▸ Listed entries
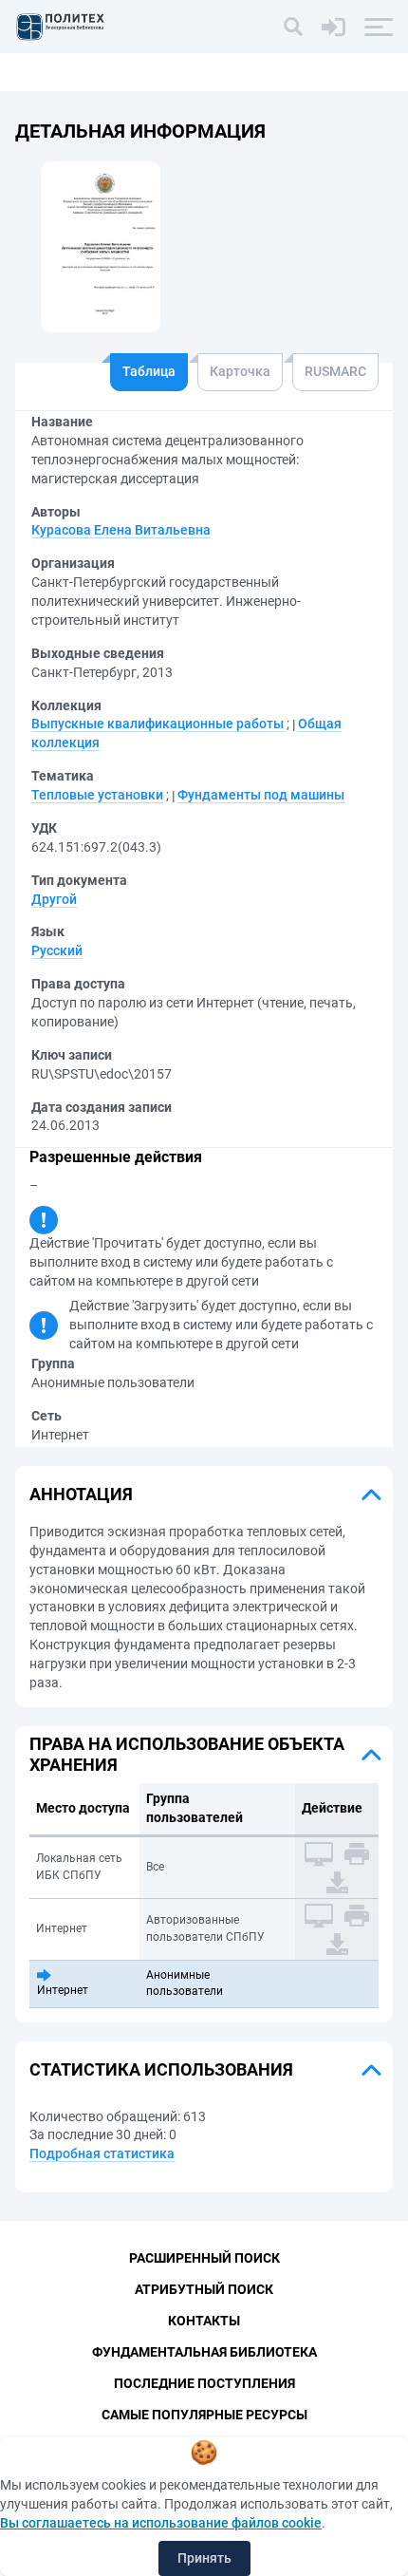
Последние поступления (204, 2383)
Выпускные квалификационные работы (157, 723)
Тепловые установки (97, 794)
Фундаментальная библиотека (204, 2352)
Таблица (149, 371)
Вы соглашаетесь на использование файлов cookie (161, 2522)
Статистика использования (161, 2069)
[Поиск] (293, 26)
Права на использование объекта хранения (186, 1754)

▸ Exercise prompt
Copy out the listing above in full and keep the pictures out.

▸ Answer for this exercise
Последние поступления (204, 2383)
Выпускные квалификационные работы (157, 723)
Тепловые установки (97, 794)
Фундаментальная библиотека (204, 2352)
Таблица (149, 371)
Вы соглашаетесь на использование файлов cookie (161, 2522)
Статистика использования (161, 2069)
[Поиск] (293, 26)
Права на использование объекта хранения (186, 1754)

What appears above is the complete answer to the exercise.